D-Day
A few months ago, I made the decision to quit my day job and start a business as a full time writer and photographer. It took me years to make this choice, and it wasn’t done in any haste. Sure, I had some signs that things with my company at the time were getting shaky, but I really enjoyed the people I worked with and I knew that I wanted to stay there to gain more experience. When it seemed like there was no other option, and that every sign was pointing me out, I finally pulled the trigger. It was one of the best decisions I’ve ever made.
But it wasn’t easy. My wife had been laid off two times in the past year at that point, and she was 6 months pregnant with our first child. Entering a career of financial instability was a little risky, and I wasn’t as confident as I could’ve been starting off on day one. My wife however, was very supporting, and she really got me ready to go, pumping me up along the way.

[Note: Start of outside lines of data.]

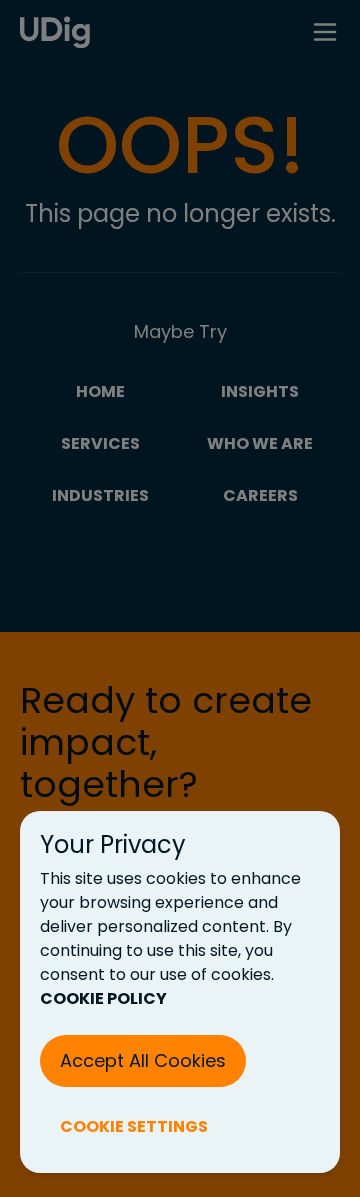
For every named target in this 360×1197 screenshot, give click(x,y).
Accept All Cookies (143, 1060)
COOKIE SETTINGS (134, 1126)
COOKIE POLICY (103, 998)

A month later, she was laid off for the third time. Our world went into chaos, and I started to consider going back to the workforce. Instead, I found some additional outlets, bumped up some of my workload, and today we’re on track, with no issues to think of. It’s given my wife time to decorate the baby room, as well as provide some back-end support for Whipps Industries. It’s been a very positive experience.
Today I found out that my old job is dissolving its main office, the one where I had worked for 18 months. Had I not put in my notice on that day in September, I’d be sitting here with an 8-month pregnant wife, trying to figure out how to sell our home and move to another state, all while going through birth. And if we didn’t decide to do that, we’d be forced to resign come April.
My wife and I have had a trying few years, and for a while there, it seemed like nothing could go our way. That decision in September turned out to be one of the best things we could have ever done and gives us both hope for the future.